*Directions*. Please pick up the piece on forest restoration in Burkina Faso below, ahead of the listing, and continue it past its last sentence.

*Quoted text*.

* START *

Lessons learned in Burkina Faso can contribute to a new decade of forest restoration
Forest landscape restoration is attaining new global momentum this year under the Decade of Ecosystem Restoration (2021-2030), an initiative launched by the United Nations. Burkina Faso, in West Africa, is one country that already has a head start in forest landscape restoration, and offers valuable lessons. An assessment of achievements there and in other countries with a history of landscape restoration is critical to informing a new wave of projects aiming for more ambitious targets that are being developed thanks to renewed global interest and political will to improve the environment.
Burkina Faso has been fighting with desertification and climate change, and has seen a progressive degradation of its forested landscapes due to the expansion of agriculture. In 2018, the country planned to restore 5 million hectares of degraded land by 2030, as part of the pan-African initiative AFR100. However, the country is facing many challenges amid growing pressures on natural resources, extreme degradation processes, and changing climatic conditions. So far, restoration initiatives have only partly succeeded due to various constraints and have mainly targeted small areas when compared to the scale of landscape degradation that has happened.

* END *

*Material*.
* START *

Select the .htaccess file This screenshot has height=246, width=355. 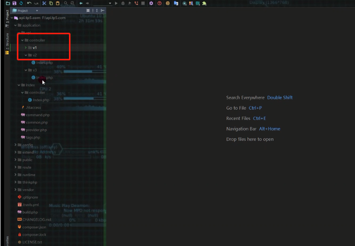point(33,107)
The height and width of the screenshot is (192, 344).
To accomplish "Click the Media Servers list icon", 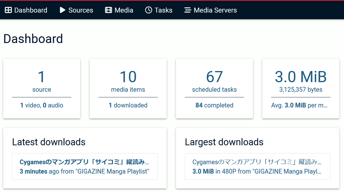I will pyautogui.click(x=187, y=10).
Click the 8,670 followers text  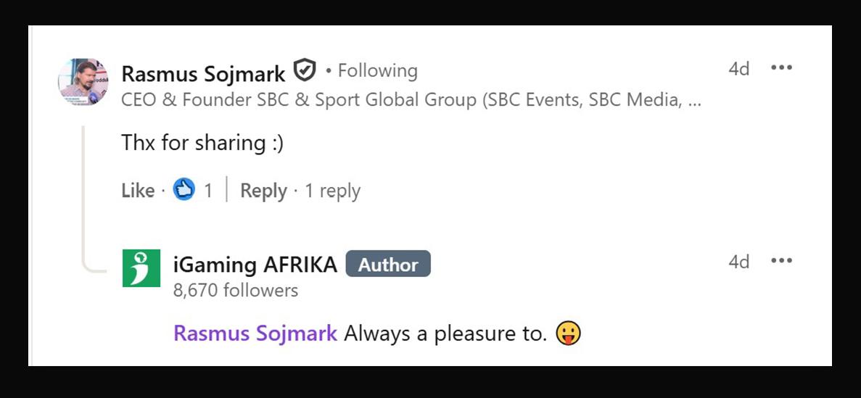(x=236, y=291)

* END *

*Solved exercise*.
In 2019, researchers at the Alliance of Bioversity International and CIAT interviewed managers of 39 active restoration initiatives in Burkina Faso to understand bottlenecks and opportunities for scaling up ongoing efforts. The initiatives examined were concentrated in the Sahelian and northern part of the Sudanian region, where most degraded lands are located. The majority of these initiatives were less than three years old and all aimed at bringing back tree cover in the landscape, among other objectives. They reported their findings in Sustainability in December.
Initiatives combined objectives that spanned from recovering ecological functions of the ecosystems, increasing resilience of local communities to climate change and enhancing productivity in agro-sylvo-pastoral systems, in alignment with national policies that promote both livelihood improvement and ecosystems conservation. Most restoration initiatives had a strong involvement of local NGOs and associations, directly engaged in managing activities on the ground, while the funding was primarily provided through multilateral or bilateral international co-operation projects.
Assisted natural regeneration, an approach well-adapted to landscapes in which old tree stumps are sufficiently present and the soil seed bank is not totally depleted, was found to be commonly used to foster tree development. It favors regrowth from existing tree stumps, through their management and protection from disturbance. It is the most cost-efficient approach and have proved to be successful for restoring vast areas in other West African countries.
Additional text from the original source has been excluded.